**REQUIRED WORK**
List each line of the material below that contains the string "width".

┄┄┄┄┄┄┄┄┄┄┄┄┄┄┄┄┄┄┄┄

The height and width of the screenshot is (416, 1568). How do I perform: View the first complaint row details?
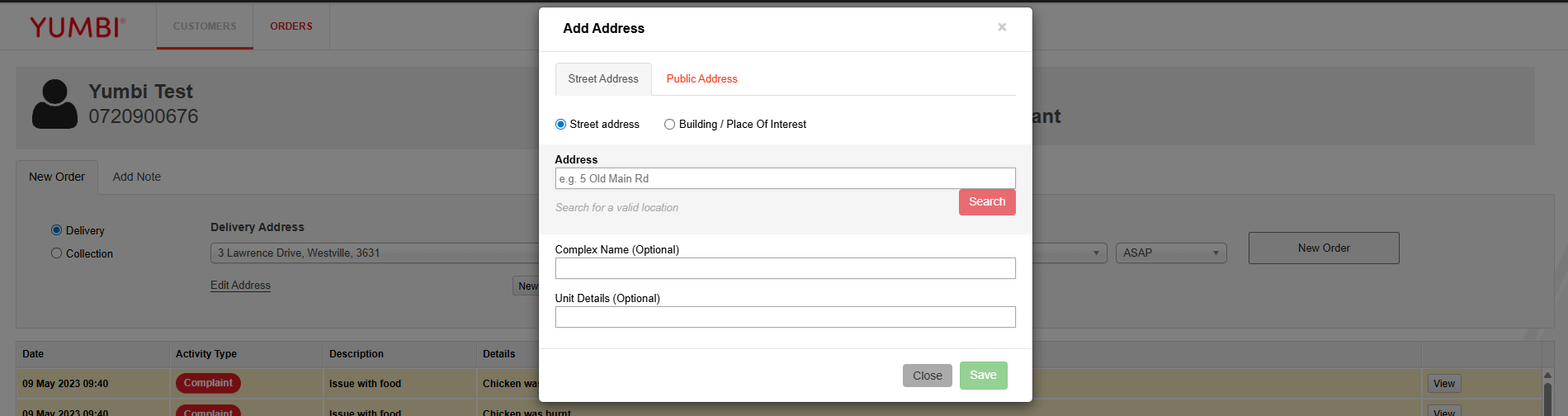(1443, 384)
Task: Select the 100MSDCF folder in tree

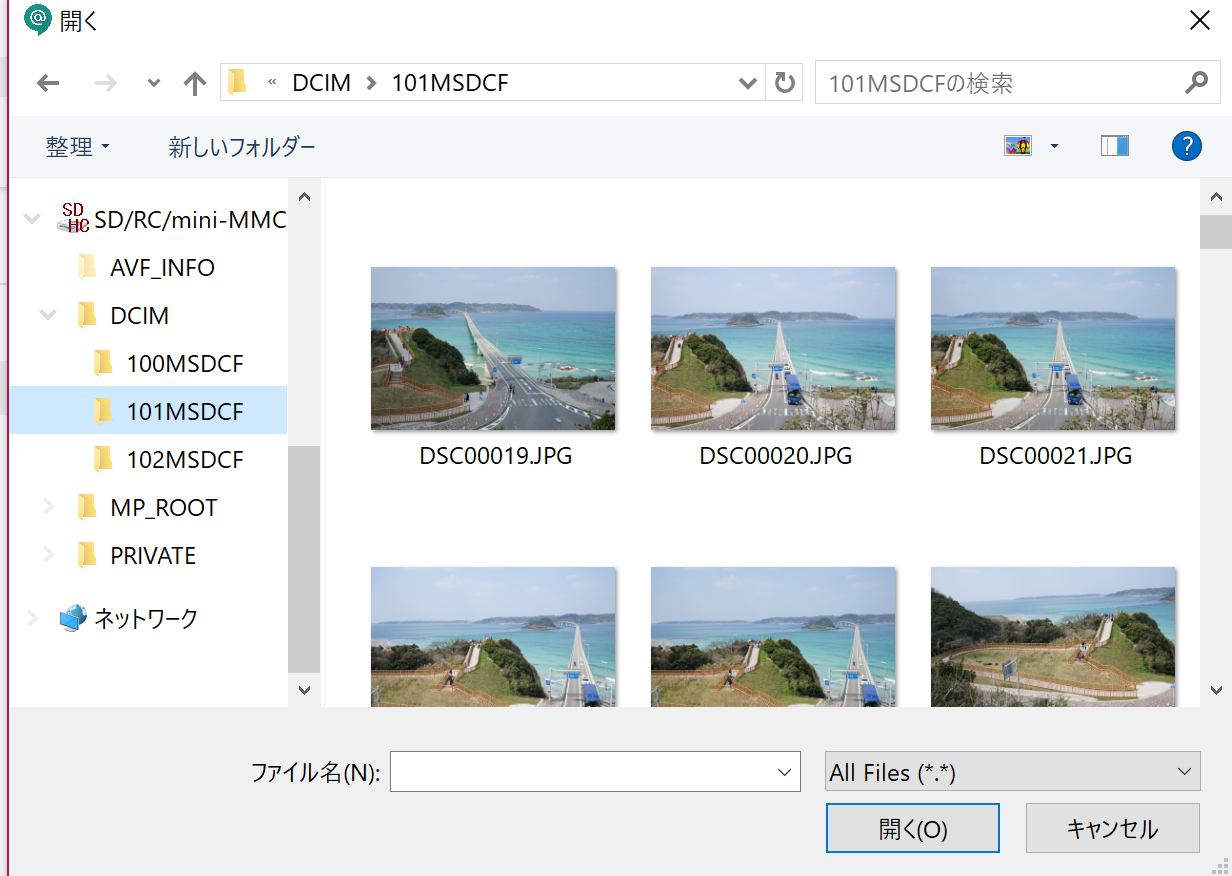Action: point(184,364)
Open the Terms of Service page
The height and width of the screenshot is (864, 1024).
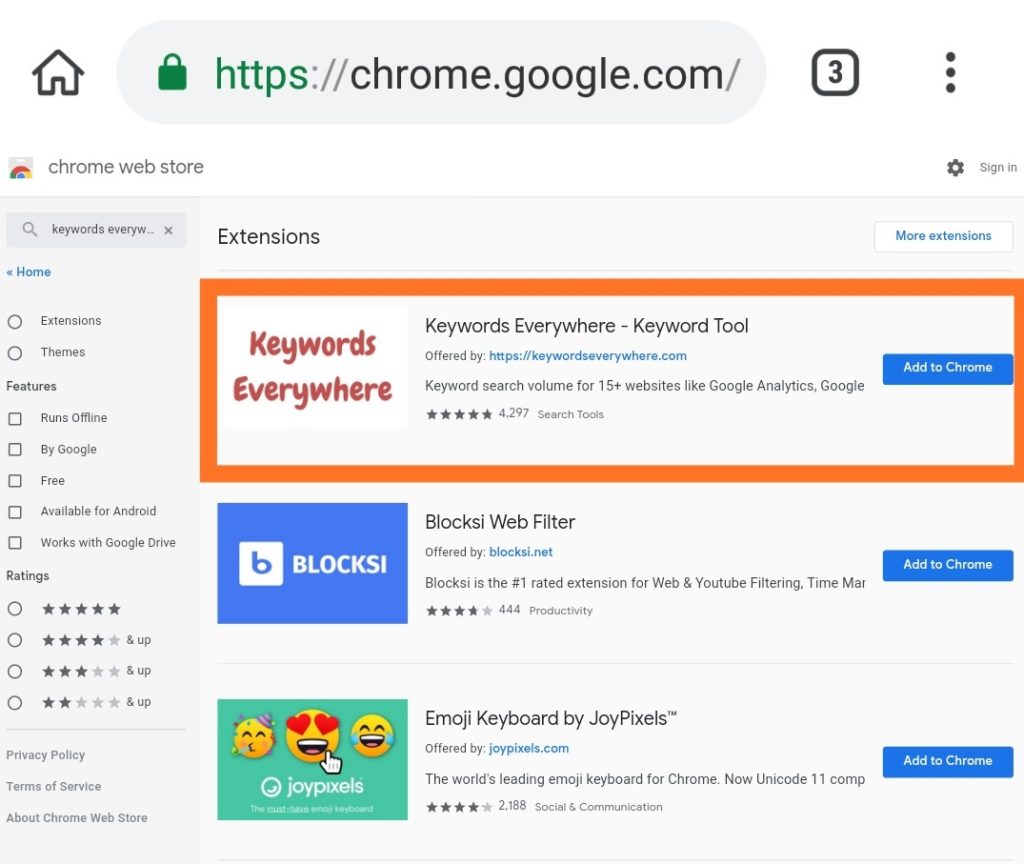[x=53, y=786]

┄┄┄┄┄┄┄┄┄┄┄┄┄┄┄┄┄┄┄┄

**RESULT OF THE EXERCISE**
The height and width of the screenshot is (416, 1568). How do I perform: View the first complaint row details?
The height and width of the screenshot is (864, 1024).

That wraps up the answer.